Imagine a railroad whose holdings span the country, connecting the nation’s largest cities and providing passenger and freight services that are critical to the economy’s functioning. State A, through which this rail line runs, finds itself nearing insolvency. Seeking funds but wishing not to upset its politically powerful voters, this state levies a tax exclusively applicable to railroads.

State B, a neighboring state, is more in need of money than State A and decides to impose a tax on all commercial enterprises within its territory. However, due to pressure from local interest groups, State B grants exemptions to trucks, barges, and aircraft. While far from the only business paying the tax, the railroad now finds itself at a severe competitive disadvantage as compared to other carriers.

State C adopts a third approach. This state notices that many common carriers within its jurisdiction—airlines, railroads, barges, and the like—are not local and levies a tax that applies to all transportation businesses on an equal footing.

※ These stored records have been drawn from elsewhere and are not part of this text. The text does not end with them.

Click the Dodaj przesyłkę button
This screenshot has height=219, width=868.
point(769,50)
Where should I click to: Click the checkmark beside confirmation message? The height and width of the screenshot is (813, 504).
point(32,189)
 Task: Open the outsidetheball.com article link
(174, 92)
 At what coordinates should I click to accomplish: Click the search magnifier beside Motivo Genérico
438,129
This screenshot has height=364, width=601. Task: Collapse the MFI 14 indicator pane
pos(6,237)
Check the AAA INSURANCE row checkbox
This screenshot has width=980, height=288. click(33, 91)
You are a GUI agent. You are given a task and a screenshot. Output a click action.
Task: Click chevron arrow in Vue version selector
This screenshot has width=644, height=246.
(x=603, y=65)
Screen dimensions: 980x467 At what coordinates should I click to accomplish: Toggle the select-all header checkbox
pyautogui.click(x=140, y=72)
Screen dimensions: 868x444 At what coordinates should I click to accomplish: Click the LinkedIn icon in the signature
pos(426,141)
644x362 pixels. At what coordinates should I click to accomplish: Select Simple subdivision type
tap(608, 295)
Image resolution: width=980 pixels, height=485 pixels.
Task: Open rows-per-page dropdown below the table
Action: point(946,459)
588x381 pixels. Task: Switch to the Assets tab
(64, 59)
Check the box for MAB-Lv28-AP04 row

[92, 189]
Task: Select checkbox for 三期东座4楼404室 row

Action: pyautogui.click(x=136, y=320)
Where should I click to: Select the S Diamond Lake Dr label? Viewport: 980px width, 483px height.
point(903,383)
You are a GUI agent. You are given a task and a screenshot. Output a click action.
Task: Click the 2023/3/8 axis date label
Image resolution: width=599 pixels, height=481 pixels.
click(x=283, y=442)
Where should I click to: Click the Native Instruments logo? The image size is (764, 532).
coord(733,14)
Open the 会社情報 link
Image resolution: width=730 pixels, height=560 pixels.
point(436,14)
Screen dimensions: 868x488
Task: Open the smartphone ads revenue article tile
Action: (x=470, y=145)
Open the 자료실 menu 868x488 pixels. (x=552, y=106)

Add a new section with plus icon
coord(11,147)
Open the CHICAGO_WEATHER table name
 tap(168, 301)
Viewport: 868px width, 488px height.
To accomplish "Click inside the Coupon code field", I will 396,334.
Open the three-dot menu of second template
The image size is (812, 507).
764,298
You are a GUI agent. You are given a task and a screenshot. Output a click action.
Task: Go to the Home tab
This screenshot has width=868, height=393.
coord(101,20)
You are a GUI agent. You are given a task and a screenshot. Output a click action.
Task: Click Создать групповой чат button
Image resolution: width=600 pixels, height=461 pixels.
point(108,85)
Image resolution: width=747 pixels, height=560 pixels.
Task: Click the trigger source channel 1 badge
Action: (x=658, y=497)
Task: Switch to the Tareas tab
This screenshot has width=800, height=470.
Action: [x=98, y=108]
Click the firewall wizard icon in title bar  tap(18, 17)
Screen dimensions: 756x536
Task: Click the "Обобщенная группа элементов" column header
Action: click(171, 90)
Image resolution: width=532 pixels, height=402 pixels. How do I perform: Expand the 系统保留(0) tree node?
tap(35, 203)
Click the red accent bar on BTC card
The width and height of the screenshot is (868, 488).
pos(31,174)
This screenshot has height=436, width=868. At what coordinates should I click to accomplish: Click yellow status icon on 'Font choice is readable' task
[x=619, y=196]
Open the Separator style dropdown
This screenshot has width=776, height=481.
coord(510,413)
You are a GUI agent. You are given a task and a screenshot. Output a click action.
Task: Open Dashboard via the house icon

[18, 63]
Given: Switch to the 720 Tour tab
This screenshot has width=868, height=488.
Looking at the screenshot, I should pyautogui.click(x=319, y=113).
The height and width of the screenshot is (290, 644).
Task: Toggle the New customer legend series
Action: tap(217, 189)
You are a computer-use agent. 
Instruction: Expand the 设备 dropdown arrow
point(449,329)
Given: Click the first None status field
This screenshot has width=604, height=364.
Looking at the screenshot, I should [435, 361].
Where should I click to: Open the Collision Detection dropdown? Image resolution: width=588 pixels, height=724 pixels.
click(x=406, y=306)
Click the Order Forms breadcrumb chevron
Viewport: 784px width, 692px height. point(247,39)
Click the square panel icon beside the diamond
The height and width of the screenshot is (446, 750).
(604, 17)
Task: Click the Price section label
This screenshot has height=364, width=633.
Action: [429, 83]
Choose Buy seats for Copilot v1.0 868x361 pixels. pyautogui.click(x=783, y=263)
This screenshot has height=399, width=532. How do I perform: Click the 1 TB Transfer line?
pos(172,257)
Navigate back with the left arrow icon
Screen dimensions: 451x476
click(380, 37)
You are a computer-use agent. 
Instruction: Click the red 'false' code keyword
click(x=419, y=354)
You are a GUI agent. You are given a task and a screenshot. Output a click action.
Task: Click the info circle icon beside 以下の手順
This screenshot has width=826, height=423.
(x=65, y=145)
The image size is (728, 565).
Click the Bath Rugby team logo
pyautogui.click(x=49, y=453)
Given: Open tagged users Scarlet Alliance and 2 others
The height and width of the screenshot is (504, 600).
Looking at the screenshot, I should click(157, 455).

Although this tax applies to railroads and their competitors equally, such that none are at a competitive disadvantage, the predominantly local nontransportation firms are not subject to the tax.

Each of these situations disadvantages the railroad, but do any of them discriminate against it illegally? This scenario highlights a problem that has arisen in the interpretation of the Railroad Revitalization and Regulatory Reform Act (4-R Act), a comprehensive statute passed by Congress in 1976 with the purpose of restoring the financial sustainability of the nation’s railroads.